Quota exceeded for instances: Requested 1, but already used 10 of 10 instances

Bug #1257641 reported by Joe Gordon on 2013-12-04
36
This bug affects 6 people
Affects Status Importance Assigned to Milestone
tempest
Medium
Unassigned

Bug Description

Tempest (or nova) appears to be leaking servers. Since we run gate tests with concurrency=4 I don't think we should normally hit a case where we are consuming 10 instances.

http://logs.openstack.org/84/59684/4/check/check-tempest-dsvm-postgres-full/9e38ebb/testr_results.html.gz

http://logstash.openstack.org/#eyJzZWFyY2giOiJcIlF1b3RhIGV4Y2VlZGVkIGZvciBpbnN0YW5jZXM6IFJlcXVlc3RlZCAxLCBidXQgYWxyZWFkeSB1c2VkIDEwIG9mIDEwIGluc3RhbmNlc1wiIiwiZmllbGRzIjpbXSwib2Zmc2V0IjowLCJ0aW1lZnJhbWUiOiIxNzI4MDAiLCJncmFwaG1vZGUiOiJjb3VudCIsInRpbWUiOnsidXNlcl9pbnRlcnZhbCI6MH0sInN0YW1wIjoxMzg2MTQ1OTIzMDMwfQ==

query: "Quota exceeded for instances: Requested 1, but already used 10 of 10 instances" AND filename:"console.html"

First seen on 12/3

Joe Gordon (jogo) wrote :

Possible nova patches that may have triggered this:

I7b116d8154036c43b0feb23f5669f52358408d2b
Ibffe35da221730283b8ad3016a25dd42b5526f37
Id4bff71b2c46ec9dccea6d8ac36eba273e48ea5d

Matt Riedemann (mriedem) on 2013-12-05
Changed in nova:
status: New → Confirmed
tags: added: testing
Attila Fazekas (afazekas) wrote :

The root cause is the instance remains in the 'image_uploading' state, for more then 196 sec, it is not expected.
grep -B 1 8bf31076-4c33-4b41.*image_uploading tempest.txt.gz # http://logs.openstack.org/34/59034/5/check/check-tempest-dsvm-full/548ebd0/logs/tempest.txt.gz

It is not a quota issue.

The quota issue a secondary failure.

NOTE: This tempest change would help in making the real issue more visible https://review.openstack.org/#/c/54318/,
I will rebase it when the 'image_uploading' state issue addressed.

Changed in tempest:
assignee: nobody → Ken'ichi Ohmichi (oomichi)

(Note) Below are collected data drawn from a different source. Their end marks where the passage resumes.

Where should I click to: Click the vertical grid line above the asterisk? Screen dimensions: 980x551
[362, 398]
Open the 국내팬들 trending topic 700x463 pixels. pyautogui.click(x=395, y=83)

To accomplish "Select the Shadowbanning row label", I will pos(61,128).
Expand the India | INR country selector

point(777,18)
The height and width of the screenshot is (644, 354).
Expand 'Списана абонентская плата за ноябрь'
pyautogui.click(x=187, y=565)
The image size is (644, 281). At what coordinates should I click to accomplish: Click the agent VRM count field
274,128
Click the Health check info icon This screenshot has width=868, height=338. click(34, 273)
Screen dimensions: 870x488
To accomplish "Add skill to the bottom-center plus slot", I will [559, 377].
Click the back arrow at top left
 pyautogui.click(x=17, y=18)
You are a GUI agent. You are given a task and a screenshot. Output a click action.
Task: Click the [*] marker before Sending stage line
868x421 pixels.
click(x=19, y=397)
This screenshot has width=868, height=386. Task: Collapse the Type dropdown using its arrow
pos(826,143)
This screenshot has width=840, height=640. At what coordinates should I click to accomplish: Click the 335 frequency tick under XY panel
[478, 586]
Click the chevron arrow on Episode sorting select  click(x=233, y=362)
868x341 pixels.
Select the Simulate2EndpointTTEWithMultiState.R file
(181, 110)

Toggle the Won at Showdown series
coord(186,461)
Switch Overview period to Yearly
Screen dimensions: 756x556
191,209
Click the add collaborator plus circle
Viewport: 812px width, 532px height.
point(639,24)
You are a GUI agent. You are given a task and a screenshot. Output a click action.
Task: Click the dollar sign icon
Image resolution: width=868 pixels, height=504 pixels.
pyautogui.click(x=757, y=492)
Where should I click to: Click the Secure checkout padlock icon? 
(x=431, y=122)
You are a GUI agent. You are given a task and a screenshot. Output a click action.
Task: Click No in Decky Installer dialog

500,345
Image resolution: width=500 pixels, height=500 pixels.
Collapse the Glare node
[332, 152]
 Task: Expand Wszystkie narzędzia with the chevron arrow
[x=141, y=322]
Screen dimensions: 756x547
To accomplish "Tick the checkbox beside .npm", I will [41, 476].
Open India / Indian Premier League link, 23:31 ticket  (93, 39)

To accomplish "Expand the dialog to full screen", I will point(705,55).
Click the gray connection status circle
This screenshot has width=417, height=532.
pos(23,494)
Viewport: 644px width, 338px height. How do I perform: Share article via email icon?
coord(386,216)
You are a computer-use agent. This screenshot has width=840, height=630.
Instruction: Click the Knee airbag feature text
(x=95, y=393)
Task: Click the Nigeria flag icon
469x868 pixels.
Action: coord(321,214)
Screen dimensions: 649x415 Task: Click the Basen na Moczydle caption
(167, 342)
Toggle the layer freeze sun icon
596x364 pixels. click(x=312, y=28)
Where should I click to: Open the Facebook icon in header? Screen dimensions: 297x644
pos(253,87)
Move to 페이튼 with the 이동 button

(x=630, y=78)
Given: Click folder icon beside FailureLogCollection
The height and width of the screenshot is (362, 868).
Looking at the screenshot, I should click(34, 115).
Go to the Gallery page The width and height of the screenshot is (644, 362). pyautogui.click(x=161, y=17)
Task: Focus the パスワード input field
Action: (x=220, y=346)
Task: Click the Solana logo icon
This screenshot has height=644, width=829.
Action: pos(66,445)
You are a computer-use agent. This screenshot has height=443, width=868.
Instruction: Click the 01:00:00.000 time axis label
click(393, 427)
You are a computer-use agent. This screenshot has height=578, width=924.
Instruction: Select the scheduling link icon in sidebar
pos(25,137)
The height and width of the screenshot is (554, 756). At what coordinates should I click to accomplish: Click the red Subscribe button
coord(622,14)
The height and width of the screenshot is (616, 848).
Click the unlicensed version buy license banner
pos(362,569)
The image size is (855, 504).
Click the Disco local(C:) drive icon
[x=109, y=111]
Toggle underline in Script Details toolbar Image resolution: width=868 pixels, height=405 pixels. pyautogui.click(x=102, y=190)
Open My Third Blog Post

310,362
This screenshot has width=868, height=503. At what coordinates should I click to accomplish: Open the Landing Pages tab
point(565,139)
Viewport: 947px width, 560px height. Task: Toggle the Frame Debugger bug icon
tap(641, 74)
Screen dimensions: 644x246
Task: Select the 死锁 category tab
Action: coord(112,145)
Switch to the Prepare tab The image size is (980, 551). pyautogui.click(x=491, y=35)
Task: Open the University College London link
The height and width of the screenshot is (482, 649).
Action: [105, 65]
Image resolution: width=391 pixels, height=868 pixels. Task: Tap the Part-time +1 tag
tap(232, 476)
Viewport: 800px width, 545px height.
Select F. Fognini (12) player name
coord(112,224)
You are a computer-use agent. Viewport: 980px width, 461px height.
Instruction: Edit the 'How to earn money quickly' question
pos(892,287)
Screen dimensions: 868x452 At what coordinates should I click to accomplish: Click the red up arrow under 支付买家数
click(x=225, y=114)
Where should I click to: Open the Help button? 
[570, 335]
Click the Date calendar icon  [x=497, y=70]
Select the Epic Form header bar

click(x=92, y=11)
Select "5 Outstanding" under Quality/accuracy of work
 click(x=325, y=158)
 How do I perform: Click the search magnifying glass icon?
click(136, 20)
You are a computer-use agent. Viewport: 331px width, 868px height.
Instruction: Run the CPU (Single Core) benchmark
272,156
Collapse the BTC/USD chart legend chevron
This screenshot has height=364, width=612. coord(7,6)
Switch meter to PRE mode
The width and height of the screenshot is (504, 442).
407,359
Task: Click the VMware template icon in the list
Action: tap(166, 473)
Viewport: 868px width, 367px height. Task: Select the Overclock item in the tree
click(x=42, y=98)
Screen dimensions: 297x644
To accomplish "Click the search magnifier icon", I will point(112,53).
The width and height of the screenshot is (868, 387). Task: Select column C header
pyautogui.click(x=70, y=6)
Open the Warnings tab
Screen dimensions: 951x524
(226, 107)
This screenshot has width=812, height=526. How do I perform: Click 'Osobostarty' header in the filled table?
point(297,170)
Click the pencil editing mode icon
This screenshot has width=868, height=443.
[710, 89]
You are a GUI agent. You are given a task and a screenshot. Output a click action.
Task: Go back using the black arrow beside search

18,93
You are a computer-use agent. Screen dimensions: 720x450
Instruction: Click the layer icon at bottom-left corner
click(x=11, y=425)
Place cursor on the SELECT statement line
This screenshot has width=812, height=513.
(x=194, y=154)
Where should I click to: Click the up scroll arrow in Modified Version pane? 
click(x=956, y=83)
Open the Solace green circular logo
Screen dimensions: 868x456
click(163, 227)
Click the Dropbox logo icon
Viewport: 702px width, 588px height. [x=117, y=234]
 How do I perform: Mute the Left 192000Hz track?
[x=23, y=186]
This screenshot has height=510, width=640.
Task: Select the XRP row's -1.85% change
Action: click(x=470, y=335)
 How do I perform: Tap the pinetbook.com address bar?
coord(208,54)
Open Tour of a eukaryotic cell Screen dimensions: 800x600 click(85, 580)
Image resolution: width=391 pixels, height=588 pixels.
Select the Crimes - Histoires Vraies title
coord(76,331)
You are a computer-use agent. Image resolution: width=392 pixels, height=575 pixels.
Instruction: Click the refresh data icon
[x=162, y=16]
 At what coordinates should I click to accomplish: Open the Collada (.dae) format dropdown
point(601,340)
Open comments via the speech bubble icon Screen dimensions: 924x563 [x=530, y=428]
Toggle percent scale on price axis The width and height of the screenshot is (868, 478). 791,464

Fix proposed to branch: master
Review: https://review.openstack.org/61313

Changed in tempest:
status: New → In Progress
Ken'ichi Ohmichi (oomichi) wrote :

According to http://logs.openstack.org/84/59684/4/check/check-tempest-dsvm-postgres-full/9e38ebb/logs/screen-n-api.txt.gz ,
many server deletions happens against the same server(id: f026ea0a-2416-47fa-86e4-2bc90e01276d) in ServerActionsTestJSON tests:

$ grep ServerActionsTestJSON-tempest-1102878952-tenant screen-n-api.txt.gz | grep "DELETE /v2/1b34950e30e6452bbae32b9f06d7bf53/servers/" | awk '{print $1 " " $2 " " $10 " " $13}' | sed s@"/v2/1b34950e30e6452bbae32b9f06d7bf53/servers/"@""@g
2013-12-04 06:34:49.639 f026ea0a-2416-47fa-86e4-2bc90e01276d 204
2013-12-04 06:35:20.347 f026ea0a-2416-47fa-86e4-2bc90e01276d 404
2013-12-04 06:35:32.904 f026ea0a-2416-47fa-86e4-2bc90e01276d 404
2013-12-04 06:35:54.841 f026ea0a-2416-47fa-86e4-2bc90e01276d 404
2013-12-04 06:36:04.800 f026ea0a-2416-47fa-86e4-2bc90e01276d 404
2013-12-04 06:36:39.970 f026ea0a-2416-47fa-86e4-2bc90e01276d 404
2013-12-04 06:36:52.429 f026ea0a-2416-47fa-86e4-2bc90e01276d 404
2013-12-04 06:37:09.871 f026ea0a-2416-47fa-86e4-2bc90e01276d 404
2013-12-04 06:37:23.965 f026ea0a-2416-47fa-86e4-2bc90e01276d 404
2013-12-04 06:37:36.607 f026ea0a-2416-47fa-86e4-2bc90e01276d 404
2013-12-04 06:38:17.267 f026ea0a-2416-47fa-86e4-2bc90e01276d 404
2013-12-04 06:38:17.641 f026ea0a-2416-47fa-86e4-2bc90e01276d 404
2013-12-04 06:38:18.022 f026ea0a-2416-47fa-86e4-2bc90e01276d 404
2013-12-04 06:38:18.231 ad4beaca-836a-44f7-822e-e23217906f11 204
2013-12-04 06:38:18.530 288c5e83-f843-4666-a7c1-7f609c0fee79 204
2013-12-04 06:38:18.990 3fb965f6-53e5-4126-91b2-0fac6c35fdb0 204

The server is created when "2013-12-04 06:30:26.613".
The would be created at setUpClass() as the first server.

 51 def setUpClass(cls):
 52 super(ServerActionsTestJSON, cls).setUpClass()
 53 cls.client = cls.servers_client
 54 cls.server_id = cls.rebuild_server(None)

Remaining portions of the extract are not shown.